Words crumbling down, not body hanging again. I work my ass off for 9.50 and pretty much get nothing. Hardly do I feel that I can help anyone let alone myself. My brother is depressed, my granny is in the hospital, my mon just went back to work but can’t work because she has anxiety about my brother and granny. My dad, pretty strong goes to work pay the bills and still comes home and try’s to have everything clam. I go to school three day a week and I hate it. I went to dinner with some co-workers, they are dumb as shit. Last night I went out with my cousin and her “friend” we sat at the bar( no one even said anything!) it was a nice evening but I was too busy worrying about anything else. I feel sad, but I’ll be fine soon. Did you know I have 7 followers? Crazy!

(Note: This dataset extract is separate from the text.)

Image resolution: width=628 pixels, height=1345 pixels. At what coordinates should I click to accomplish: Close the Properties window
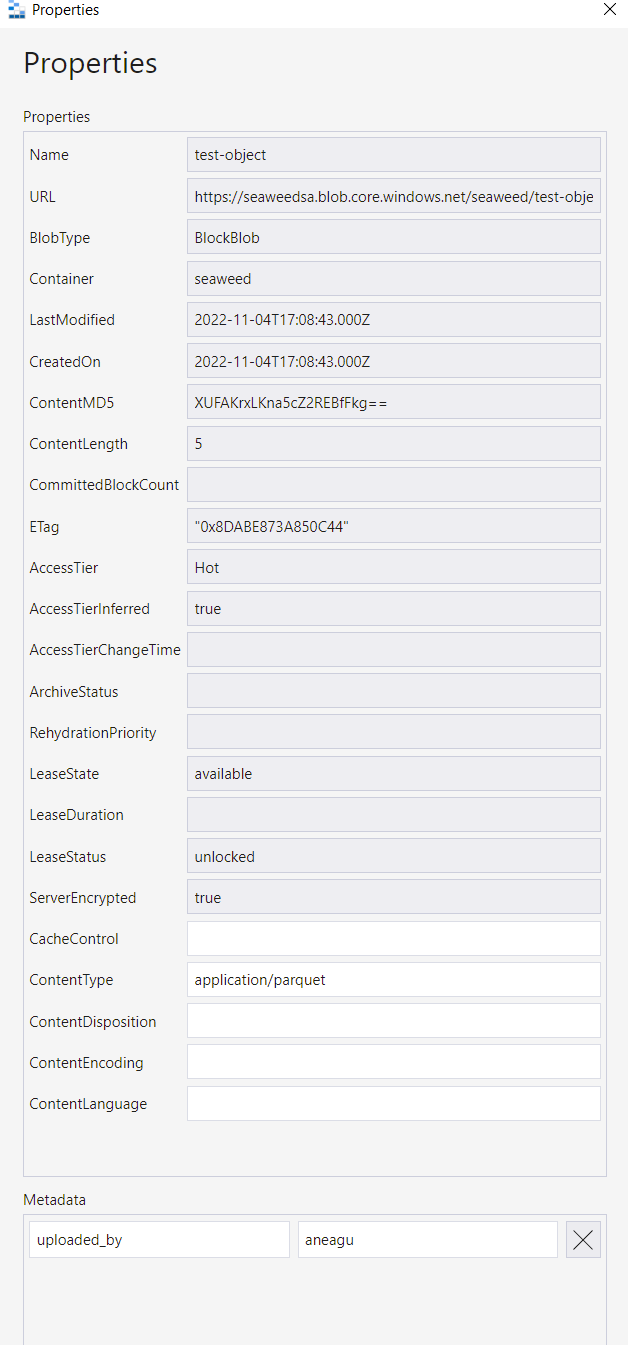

I started his diet today, I hope this works. There is no good side to being over weight. Can’t wait to get this fat off Of me!
My day started off super good, then I went to work. Then shit goes bat shit crazy. But at the end I’m just happy to be alive!
Today, I watched a documentary about U.S. soldiers crossing the line (38 parallel) into North Korea. I find this quite crazy. These men are on t.v. Pretty much bragging about betraying the united states. What I believe to be shameful they take pride in. And they say today’s youth is troubled. I blame these old bastards.